Intramedullary nailing has passed through several stages in its development. Although the work of Küntscher was met by scepticism early on, intramedullary nails are by far the standard treatment of diaphyseal fractures and their use in other types of fractures is expanding.


References:
  1. J., Farill. Orthopedics in Mexico. 1952, Vol. 24, pp. 506-512.
  2. Medicine: Amazing thighbone. Time. March 12, 1945, Vol. XLV., 11.
  3. F., konig. Uber die Implantation von Elfenbein zum Ersatz von Knochen und Gelenken. Nach experimentellen und klinischen Beobachtungen. Beitr Klin Chir. 85, 1913, Vol. 85, pp. 91-114.
  4. H., Bircher. Eine neue Methode unmittelbarer Retention bei. Arch Klin Chir. 1866, Vol. 34, pp. 410-422.
  5. T., Gluck. Autoplastic transplantation. Implantation von Fremdkörpern. Berl Klin Wochenschr. 1890, Vol. 19.

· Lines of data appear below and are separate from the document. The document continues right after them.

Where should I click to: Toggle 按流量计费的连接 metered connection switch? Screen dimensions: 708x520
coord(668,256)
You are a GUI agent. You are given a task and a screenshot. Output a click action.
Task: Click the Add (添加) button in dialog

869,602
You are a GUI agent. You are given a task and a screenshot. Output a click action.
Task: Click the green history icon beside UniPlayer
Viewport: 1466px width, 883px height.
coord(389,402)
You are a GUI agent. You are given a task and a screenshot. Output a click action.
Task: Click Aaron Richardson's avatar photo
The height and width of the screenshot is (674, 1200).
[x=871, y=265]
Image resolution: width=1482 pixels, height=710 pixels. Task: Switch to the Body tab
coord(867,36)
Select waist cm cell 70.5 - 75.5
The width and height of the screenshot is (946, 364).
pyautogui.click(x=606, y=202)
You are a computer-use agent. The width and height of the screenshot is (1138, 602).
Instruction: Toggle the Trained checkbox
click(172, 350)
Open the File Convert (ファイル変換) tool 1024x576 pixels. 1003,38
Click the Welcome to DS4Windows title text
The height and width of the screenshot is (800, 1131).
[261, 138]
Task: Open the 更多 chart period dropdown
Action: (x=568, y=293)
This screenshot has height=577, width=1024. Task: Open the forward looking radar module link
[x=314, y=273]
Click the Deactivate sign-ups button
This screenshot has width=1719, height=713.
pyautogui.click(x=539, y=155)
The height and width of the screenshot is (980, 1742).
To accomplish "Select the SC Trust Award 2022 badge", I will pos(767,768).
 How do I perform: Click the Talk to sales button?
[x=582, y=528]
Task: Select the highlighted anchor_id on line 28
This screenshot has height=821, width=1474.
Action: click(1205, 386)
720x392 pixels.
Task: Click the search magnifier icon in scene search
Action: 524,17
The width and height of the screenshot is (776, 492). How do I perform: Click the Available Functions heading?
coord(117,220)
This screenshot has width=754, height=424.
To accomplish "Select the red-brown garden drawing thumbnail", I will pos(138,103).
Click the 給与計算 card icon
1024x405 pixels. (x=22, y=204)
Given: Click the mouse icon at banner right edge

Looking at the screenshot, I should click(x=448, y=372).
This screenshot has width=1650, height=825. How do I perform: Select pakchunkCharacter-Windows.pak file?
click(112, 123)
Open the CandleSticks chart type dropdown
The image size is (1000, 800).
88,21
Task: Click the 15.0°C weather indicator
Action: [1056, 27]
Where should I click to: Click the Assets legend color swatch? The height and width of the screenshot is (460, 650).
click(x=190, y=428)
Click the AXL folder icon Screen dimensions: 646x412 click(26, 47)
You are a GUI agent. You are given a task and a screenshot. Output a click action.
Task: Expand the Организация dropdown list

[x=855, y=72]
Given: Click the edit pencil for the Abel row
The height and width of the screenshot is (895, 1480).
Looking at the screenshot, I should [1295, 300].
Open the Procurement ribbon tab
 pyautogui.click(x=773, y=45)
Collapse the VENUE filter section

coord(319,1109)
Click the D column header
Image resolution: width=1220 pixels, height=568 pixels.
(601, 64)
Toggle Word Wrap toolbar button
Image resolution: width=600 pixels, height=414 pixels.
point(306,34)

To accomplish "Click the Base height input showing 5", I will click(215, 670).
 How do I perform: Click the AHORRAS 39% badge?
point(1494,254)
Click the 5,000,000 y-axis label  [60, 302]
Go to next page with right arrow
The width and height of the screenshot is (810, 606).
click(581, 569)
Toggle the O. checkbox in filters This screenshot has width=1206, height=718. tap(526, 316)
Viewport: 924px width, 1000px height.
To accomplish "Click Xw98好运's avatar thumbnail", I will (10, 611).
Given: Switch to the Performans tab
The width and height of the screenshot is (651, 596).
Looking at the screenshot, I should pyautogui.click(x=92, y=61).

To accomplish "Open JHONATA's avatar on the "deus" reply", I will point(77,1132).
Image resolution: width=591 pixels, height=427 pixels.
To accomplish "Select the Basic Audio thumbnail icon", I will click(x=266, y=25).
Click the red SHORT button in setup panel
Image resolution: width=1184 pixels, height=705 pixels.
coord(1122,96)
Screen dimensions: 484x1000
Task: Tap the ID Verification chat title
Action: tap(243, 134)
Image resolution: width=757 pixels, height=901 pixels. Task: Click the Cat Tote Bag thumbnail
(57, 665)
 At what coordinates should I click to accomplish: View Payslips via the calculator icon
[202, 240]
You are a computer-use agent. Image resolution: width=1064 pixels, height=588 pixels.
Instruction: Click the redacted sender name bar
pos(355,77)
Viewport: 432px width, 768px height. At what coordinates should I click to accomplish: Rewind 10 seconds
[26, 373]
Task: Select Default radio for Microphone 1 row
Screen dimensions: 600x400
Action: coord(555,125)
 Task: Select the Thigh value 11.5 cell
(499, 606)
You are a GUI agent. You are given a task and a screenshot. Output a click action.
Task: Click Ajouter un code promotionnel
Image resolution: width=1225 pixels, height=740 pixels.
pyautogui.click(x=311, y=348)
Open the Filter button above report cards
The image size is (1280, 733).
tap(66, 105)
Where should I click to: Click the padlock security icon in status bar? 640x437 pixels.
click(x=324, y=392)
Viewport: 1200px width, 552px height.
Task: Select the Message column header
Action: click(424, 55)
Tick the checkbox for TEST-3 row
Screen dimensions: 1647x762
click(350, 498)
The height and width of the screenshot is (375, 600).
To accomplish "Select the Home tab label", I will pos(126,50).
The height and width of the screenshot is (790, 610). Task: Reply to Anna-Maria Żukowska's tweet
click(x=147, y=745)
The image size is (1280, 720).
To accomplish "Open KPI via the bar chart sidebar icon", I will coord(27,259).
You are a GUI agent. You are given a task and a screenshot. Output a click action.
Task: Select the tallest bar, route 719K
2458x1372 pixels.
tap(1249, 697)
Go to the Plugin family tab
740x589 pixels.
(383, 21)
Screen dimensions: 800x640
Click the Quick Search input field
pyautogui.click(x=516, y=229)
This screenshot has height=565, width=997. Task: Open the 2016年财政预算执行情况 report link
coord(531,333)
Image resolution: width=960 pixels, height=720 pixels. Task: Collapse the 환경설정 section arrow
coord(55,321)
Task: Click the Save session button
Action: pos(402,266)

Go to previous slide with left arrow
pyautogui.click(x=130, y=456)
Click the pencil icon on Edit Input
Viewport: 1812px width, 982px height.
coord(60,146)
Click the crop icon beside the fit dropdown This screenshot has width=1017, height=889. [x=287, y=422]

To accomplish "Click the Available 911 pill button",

  6. J., Nicolaysen. Lidt on Diagnosen og Behandlungen av. Fr.colli femoris. Nord Med Ark. 1897, Vol. 8, p. 1.
  7. EW, Hey Groves. On the application of the principle of extension to comminuted fractures of the long bone, with special reference to gunshot injuries. Br J Surg. 1914, Vol. 2, 7, pp. 429-443.
  8. EJ., Hoglund. New method of applying autogenous intramedullary bone transplants and of making autogenous bone-screws. Surg Gynecol Obstet. 1917, Vol. 23, pp. 715-759.
  9. Smith-Petersen MN, Cave EF, Van Gorder GW. Intracapsular fractures of the neck of the femur. Treatment of internal fixation. Arch Surg. 23, 1931, pp. 715-759.
  10. Rush LV, Rush HL. A technique for longitudinal pin fixation of certain fractures of the ulna and of the femur. J Bone Joint. 1939, Vol. 21, pp. 619-626.
  11. G., Küntscher. Die Marknalung von Knochenbruchen. Langenbecks. Arch Klin Chir. 1940, Vol. 200, pp. 443-455.
  12. Vecsei V, Hajdu S, Negrin LL. Intramedullary nailing in fracture treatment: history, science and Küntscher's revolutionary influence in Vienna, Austria. Injury. 2011, Vols. 42Suppl 4:S1-5.
  13. Fischer AW, Maatz R. Weitere Erfahrungen mit der Marknagelung. Arch Klin Chir. 1942, Vol. 203, p. 531.
  14. Modny MT, Bambara J. The perforated cruciate intramedullary nail: Preliminary report of its use in geriatric patients. J Am Geriatr Soc. 1953, Vol. 1, pp. 579-588.
  15. K., Herzog. Nagelung der tibiaschaftbrüche mit einem starren nagel. Arch für Clin Chir. 1953, Vol. 276, pp. 227-229.
  16. Bong MR, Koval KJ, Egol KA. The history of intramedullary nailing. 2006, Vol. 64, 3 & 4.
  17. RE., Zickel. A new fixation device for subtrochanteric fractures. Clin Orthop Relat Res. 1967, Vol. 54, pp. 115-123.